While the information in this article is not a magic elixir, or fountain of youth, there are some excellent suggestions to help you to live a longer an healthier life. Secrets to a longer and healthier life, gathered from the Mayo clinic website, include:
1. Physical Health. While illness can happen to anyone, there are steps that you can take to guard physical health. Guard physical health by practicing good health habits such as exercising, eating a nutritious diet, proper medical care and avoiding smoking.
2. Relationships. Strong relationships are important in order to stay strong emotionally. Community relationships, friendships and family relationships all contribute to emotional health.
3. Maintain a healthy weight. Sudden shifts of weight, either up or down, are a cause for concern.
4. Exercise daily to reduce the risk of premature death significantly. Exercised is valuable to cut the risk of depression, osteoarthritis, some types of cancer and broken bones. Strengthening the leg muscles reduces the risk of falling and needing a wheelchair later in life. Even is you have never exercised in you life, it is never to late to start an exercise program. If starting a new exercise program. see your doctor for a consultation. Exercise centers and health clubs usually have exercise programs tailored to the needs of seniors. Exercising at a health club or senior center also is a great social outlet for seniors.

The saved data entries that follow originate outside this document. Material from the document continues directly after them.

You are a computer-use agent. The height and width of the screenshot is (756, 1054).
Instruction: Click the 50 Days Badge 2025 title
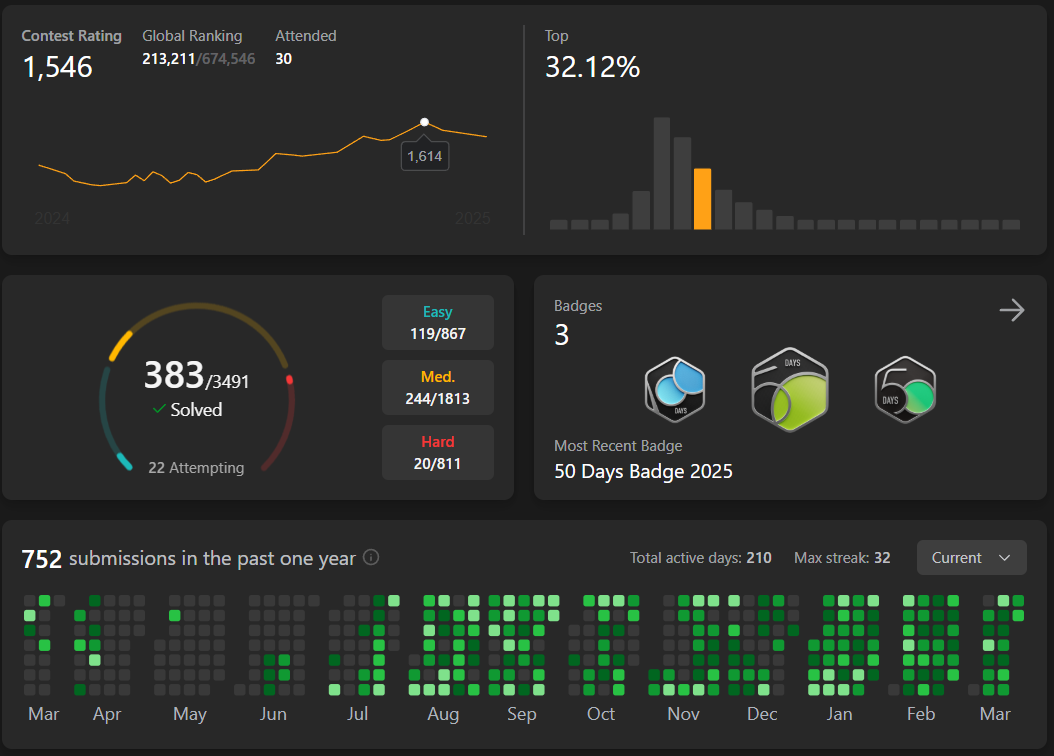coord(643,471)
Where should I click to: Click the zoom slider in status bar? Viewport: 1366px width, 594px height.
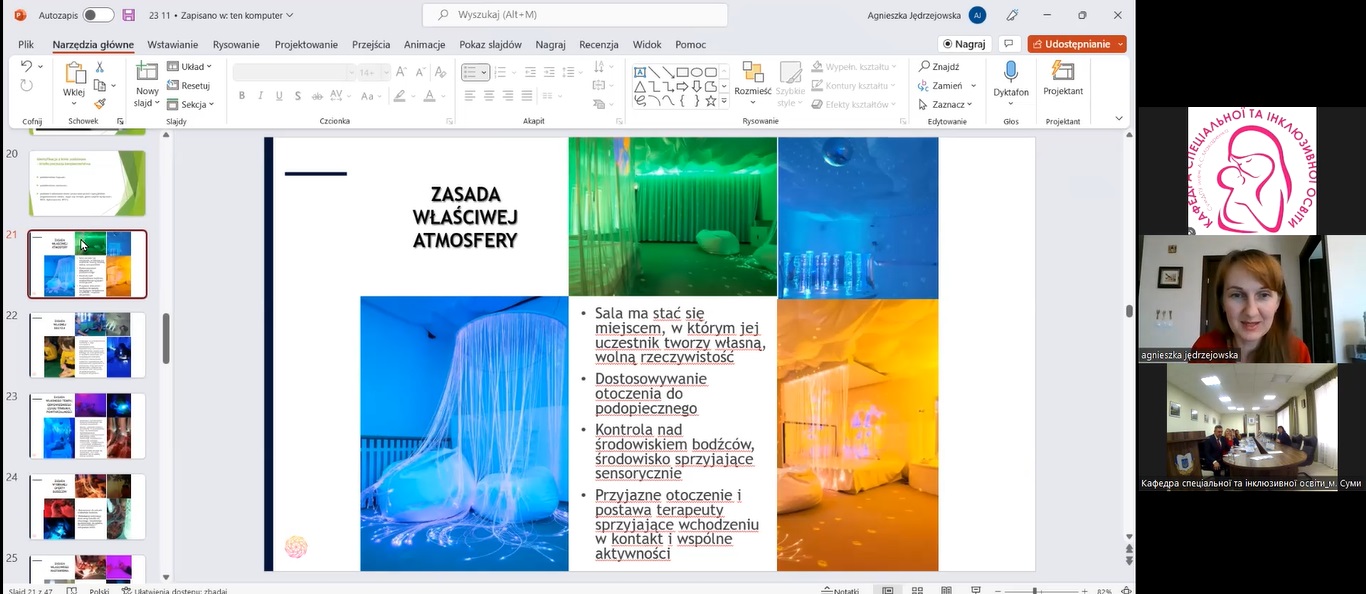(x=1035, y=590)
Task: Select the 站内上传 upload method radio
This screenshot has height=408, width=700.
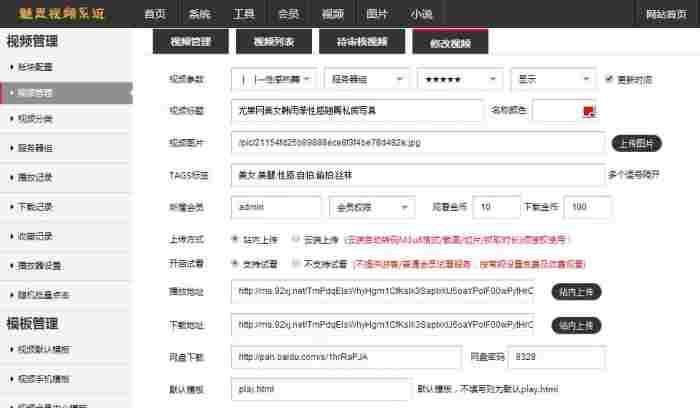Action: [x=235, y=240]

5. Take an active role in good health. Some people have a defeatist attitude if they have genetic tendency to certain diseases. Genes enter into only about one quarter to one third of the aging process. The rest of the effects of aging re related to lifestyle, environment and chance. Take control of you health by watching diet, exercising, controlling blood pressure, and maintaining healthy lifestyle habits.
6. Sleep. Get adequate rest. The need for sleep remains consistent throughout our lifetime. Most adults need seven to nine hour of nightly sleep. Aging can cause you to sleep less soundly. Sleep becomes less restful, and insomnia more common, between the ages of 50 and 60. Plan to increase the amount of time in bed to make up for the lack of restfulness. A brief nap in the afternoon may help.
7. It is never too late to begin good health habits. Even if you are already aging, you can clean up you act. People who smoke can quit smoking and begin to see immediate improvement. Losing even a modest amount of weight can help to lower blood pressure and help to prevent type 2 diabetes.
8. Volunteering is good for you. Join a volunteer organization in the community and help a good cause. While you are helping other, you re also helping yourself. Studies have shown that adults who give to others are healthier, better adjusted and less lonely that others.
9. Preventative Health Care. Even if you have never had a serious illness, don’t take your good health for granted. See your doctor for an annual checkup. Preventive health screening can help your doctor to detect disease early, when it is the most easy to treat.’
10. Hobbies. It is never too late to start an enjoyable hobby or activity you love.
Information in this article is not intended as medical advice. If you have a medical condition, consult your physician.